■ **TAREFAS A REALIZAR**:
1. Reproduza o trecho da reportagem sobre terapia celular que começa em "O ensaio clínico" e termina em "infecção em si.".
2. Na reportagem sobre terapia celular, em que país fica a sede da empresa que vai produzir as células do ensaio clínico de São Paulo?

■ **TRECHO PARA LEITURA**:
>>>
Nacional
São Paulo terá teste clínico de terapia celular para casos graves de Covid-19
Pesquisadores planejam recrutar 90 pacientes graves em UTIs de hospitais paulistas
O Brasil deve começar dentro de algumas semanas seu segundo teste clínico de terapia celular para aliviar a inflamação e as lesões pulmonares causadas pela Covid-19. Após o início de um teste de fase inicial no Paraná, um grupo de São Paulo planeja recrutar 90 pacientes em estado grave para uso das células-tronco mesenquimais (MSC).
Terapias desse tipo já passaram pela fase 2, que avalia segurança e faz investigação preliminar de eficácia, em testes na Espanha e nos EUA. As iniciativas brasileiras estão em etapas mais iniciais.
O ensaio clínico a ser realizado em São Paulo usará células produzidas pela empresa Cellavita, sediada na Alemanha, e está em fase avançada de avaliação pela Anvisa. Pacientes serão recrutados por médicos do Instituto do Coração (USP), Unifesp, Hospital de Barueri (SP) e Hospital Vera Cruz, de Campinas.
— A ideia da terapia é reparar tecidos e diminuir a inflamação quando a infecção já está muito avançada, principalmente no pulmão — explica Ricardo Diaz, que coordenará o braço do teste clínico na Unifesp. — Os pacientes passarão ao mesmo tempo por outras intervenções, para controlar problemas como trombose e para combater a infecção em si.
A Cellavita já vinha fornecendo células-tronco mesenquimais a um teste clínico planejado anteriormente para tratar a doença de Huntington.
As células-tronco mesenquimais são obtidas tipicamente de amostras de cordão umbilical ou placenta e têm propriedades similares às de tecidos embrionários, que têm células "genéricas" que são capazes de se transformar em diversos tipos de tecido. Daí saiu a ideia para tentar usá-las na tentativa de restaurar lesão pulmonar causada pela Covid-19.
<<<
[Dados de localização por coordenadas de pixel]
>>>
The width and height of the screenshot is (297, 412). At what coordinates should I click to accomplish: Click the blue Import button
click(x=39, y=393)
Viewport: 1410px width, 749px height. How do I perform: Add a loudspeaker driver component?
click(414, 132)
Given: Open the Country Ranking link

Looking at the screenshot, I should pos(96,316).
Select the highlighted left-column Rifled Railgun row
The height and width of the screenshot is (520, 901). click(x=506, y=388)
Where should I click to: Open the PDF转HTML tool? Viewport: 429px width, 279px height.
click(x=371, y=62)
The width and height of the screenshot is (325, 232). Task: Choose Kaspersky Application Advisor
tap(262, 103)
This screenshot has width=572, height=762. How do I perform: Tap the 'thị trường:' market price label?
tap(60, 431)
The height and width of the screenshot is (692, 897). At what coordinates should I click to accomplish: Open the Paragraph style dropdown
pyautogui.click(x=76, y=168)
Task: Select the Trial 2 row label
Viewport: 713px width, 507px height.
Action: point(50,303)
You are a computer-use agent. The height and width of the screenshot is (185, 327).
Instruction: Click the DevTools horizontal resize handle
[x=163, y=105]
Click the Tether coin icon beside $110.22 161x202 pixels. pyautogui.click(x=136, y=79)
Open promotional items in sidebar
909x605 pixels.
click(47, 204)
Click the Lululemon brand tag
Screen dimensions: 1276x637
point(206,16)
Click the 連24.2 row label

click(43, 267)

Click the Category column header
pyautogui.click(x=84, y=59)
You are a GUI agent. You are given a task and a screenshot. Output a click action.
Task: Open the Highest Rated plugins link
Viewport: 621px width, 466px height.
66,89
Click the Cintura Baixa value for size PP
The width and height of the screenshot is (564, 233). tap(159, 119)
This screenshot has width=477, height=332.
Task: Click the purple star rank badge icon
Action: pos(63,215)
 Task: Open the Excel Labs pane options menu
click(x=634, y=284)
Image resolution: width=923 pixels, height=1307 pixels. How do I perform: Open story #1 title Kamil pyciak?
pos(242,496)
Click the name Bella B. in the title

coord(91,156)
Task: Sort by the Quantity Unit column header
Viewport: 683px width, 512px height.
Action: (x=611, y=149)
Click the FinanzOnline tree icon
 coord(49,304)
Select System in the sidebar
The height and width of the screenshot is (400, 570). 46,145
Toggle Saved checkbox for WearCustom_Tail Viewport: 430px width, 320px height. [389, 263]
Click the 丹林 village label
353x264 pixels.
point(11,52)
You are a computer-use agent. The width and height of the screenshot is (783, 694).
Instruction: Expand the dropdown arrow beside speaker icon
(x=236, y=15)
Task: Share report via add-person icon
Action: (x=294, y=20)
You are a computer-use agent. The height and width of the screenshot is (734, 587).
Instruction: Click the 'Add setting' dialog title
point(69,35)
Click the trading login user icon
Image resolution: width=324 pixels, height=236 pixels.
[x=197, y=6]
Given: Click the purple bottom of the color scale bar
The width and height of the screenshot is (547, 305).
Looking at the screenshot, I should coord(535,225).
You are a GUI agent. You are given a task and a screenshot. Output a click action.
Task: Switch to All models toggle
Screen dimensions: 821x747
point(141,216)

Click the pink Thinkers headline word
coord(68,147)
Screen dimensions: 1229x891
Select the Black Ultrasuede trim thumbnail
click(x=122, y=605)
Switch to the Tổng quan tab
<<<
■ **SOLUÇÕES POR TAREFA**:
1.
O ensaio clínico a ser realizado em São Paulo usará células produzidas pela empresa Cellavita, sediada na Alemanha, e está em fase avançada de avaliação pela Anvisa. Pacientes serão recrutados por médicos do Instituto do Coração (USP), Unifesp, Hospital de Barueri (SP) e Hospital Vera Cruz, de Campinas.
— A ideia da terapia é reparar tecidos e diminuir a inflamação quando a infecção já está muito avançada, principalmente no pulmão — explica Ricardo Diaz, que coordenará o braço do teste clínico na Unifesp. — Os pacientes passarão ao mesmo tempo por outras intervenções, para controlar problemas como trombose e para combater a infecção em si.

2. Na Alemanha.